March 1, 2019 was the deadline for churches and religious organisations to re-register in the Donetsk People's Republic (DPR). Only the Russian Orthodox churches of the Moscow Patriarchate have no problem with religious freedom. All of the other churches are now considered illegal.
What will happen now? It is important to observe what is happening in Russia, where thousands of believers are being persecuted as 'sectarians' and 'extremists', or in the neighbouring Lugansk People's Republic (LPR), where all evangelical groups and organisations have been banned on the basis of the 'law' titled 'On Freedom of Conscience and Religious Associations'. Baptists have been directly labeled as extremists and accused of ties with Ukraine and the West.
The law in the DPR creates the basis for a similar scenario. According to this law, 'the creation of a sect and expansion of sectarianism' is forbidden and subject to persecution (Article 3, Point 6 of the 'Law on the Freedom of Religious Expression and Religious Associations' of the DPR).
Any organisation risks being labeled a sect if it is not prepared to register. And the only church allowed to register is the church of the Moscow Patriarchate. All of the others are unlikely even to receive the approval of Orthodox experts. Even a religious group is obliged to go through the process of coordinating its activities, go through a religious examination, become registered, and provide regular detailed reports on its activities (Article 7, Statutes 2-3).
So even if believers wish to gather in simple home groups in kitchens, attics, or basements, they will most likely face punishment.
All of this means that churches must not engage in any type of mission work or other public activity, spread out in very small groups, and go deeply underground.
How can we help those who are living in this territory of arbitrary laws and terror? Ukrainian political and religious leaders are appealing to the international community for support. Social organizations are gathering facts on the multiple violations of religious freedom and are publishing extensive reports.
But so far it is difficult to say how and what the international community can do to help Christians in the territory of the DPR, because this quasi-state entity is not recognised by anyone and cannot be influenced by anything other than a direct call from the Kremlin.
The US explicitly states that Russia is behind religious freedom violations in the occupied territories of eastern Ukraine, because Russia considers independent religious activity to be a great threat and is fighting against missionaries as extremists in every way.
It is apparent that all new religious freedom restrictions are associated with this Russian influence in the spirit of the anti-extremist and, in fact, anti-missionary Yarovaya Laws.

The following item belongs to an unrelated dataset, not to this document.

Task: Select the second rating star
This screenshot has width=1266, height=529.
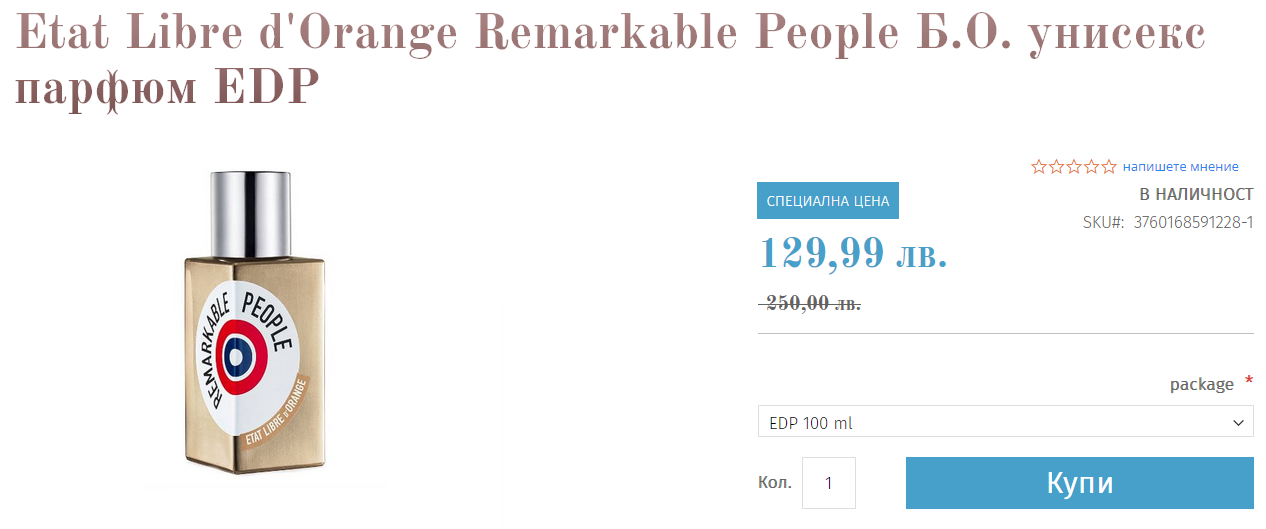Action: (1056, 167)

And here, social organisations can do little, since even the United Nations, the European Union, and the US cannot influence the flagrant violations of human rights and religious freedom in Russia and in the territories under its control. That's why the Primate of the Orthodox Church of Ukraine, Metropolitan Epiphanius, speaking of possible catastrophic events after March 1, asks the UN, the Organization for Security and Cooperation in Europe (OSCE), and the participants in the Minsk negotiation process for diplomatic assistance, but most of all asks for universal prayer for congregations and clergy.

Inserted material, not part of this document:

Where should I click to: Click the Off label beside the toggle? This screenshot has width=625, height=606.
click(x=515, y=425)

This is what we can do right now. This is what works better than anything else. Christian unanimity in prayer for those who are experiencing discrimination and persecution can bring about real miracles. And this may be the strongest evidence to the world—in the DPR, the LPR, Russia, and everywhere where freedom is violated and where the persecuted need our solidarity and full support.
Dr Michael Cherenkov teaches at the Ukrainian Catholic University in Lviv and is the executive field director of Mission Eurasia Field Ministries.